By Sen. Dan Stec
As state lawmakers head into the 2023 Legislative Session, we must chart a better direction for our state and communities. Years of neglect and poor state planning, combined with the aftermath of the pandemic, have led to an exodus of New Yorkers from our state and fewer opportunities for existing residents and business owners to prosper.
Given the uncertain economic outlook nationwide, it only makes sense for New York state to offer small businesses some sorely needed financial breathing room by reducing the taxes and fees that drive up costs and make it harder for them to stay open, much less grow and develop. During a time of increased energy and supply costs, it’s incumbent upon state government to not exacerbate these problems.
Last year, the state comptroller released an audit on the Department of Labor’s unemployment insurance assessment surcharge. It revealed that billions in improper payments from businesses and overpayments to New Yorkers were issued, due to poor oversight and an antiquated system.
This is deeply troubling, and I’m looking to remedy this situation moving forward. First, we must take steps to shore up the infrastructure and operations at the DOL to ensure further waste and fraud is prevented. Offering financial remuneration to small business owners for their overpayments, which only exacerbated the economic difficulties they faced during the pandemic and its aftermath, is also essential.
With the decrease in taxes, there must also be a decrease in state spending. For too long, New York state government has treated business owners and residents as an ATM for its costly, often ineffective bureaucracy and agenda. Instead of funneling money into top-down initiatives and controversial economic development programs, financial resources are better left in the hands of those who actually create jobs and opportunities in our communities.
Along with affordability, state government must ensure expanded opportunities for economic growth. Crucial to that is finally making affordable, high-speed broadband and cell phone service a reality.
Last year, I helped to pass a repeal of a costly fiber-optic tax that made it near-impossible for broadband to be installed in rural communities in our region. With that eliminated and an ongoing state investment, this should be the time to finally ensure 100 percent (or close to that mark) broadband access. Having it is an essential tool for new and developing businesses alike, connecting them to potential customers and resources they may not otherwise have access to.
Ideally, our economy should reflect our local character and attributes. For the North Country and Adirondacks, that means taking advantage of our natural resources and beauty. Continuing to allocate resources to combat Lyme and tick-borne diseases remains a major focus, so our trails remain safe for hikers and tourists. Protecting our lakes and waterways is also a must.
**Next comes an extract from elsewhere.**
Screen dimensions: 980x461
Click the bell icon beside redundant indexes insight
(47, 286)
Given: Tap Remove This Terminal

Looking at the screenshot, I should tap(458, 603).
To that end, we will continue to combat invasive species and educate boaters on the need to protect our waterways from invasive species and preserve our local ecosystems. By maintaining that commitment, we can ensure our ecosystem remains a vital tourism and economic hub.
This year presents a crucial opportunity to turn those fortunes around and improve our economic outlook.
The signs of growth and potential are there. For example, the 2023 FISU World University Games will be a boon for Lake Placid and surrounding communities. Our tourism industry continues to succeed. And with the proper planning and policies, we can help create good-paying careers in housing and construction, manufacturing and other sectors.
I’m confident that we can make strides towards accomplishing that and build a vibrant, lasting economy right here in this region.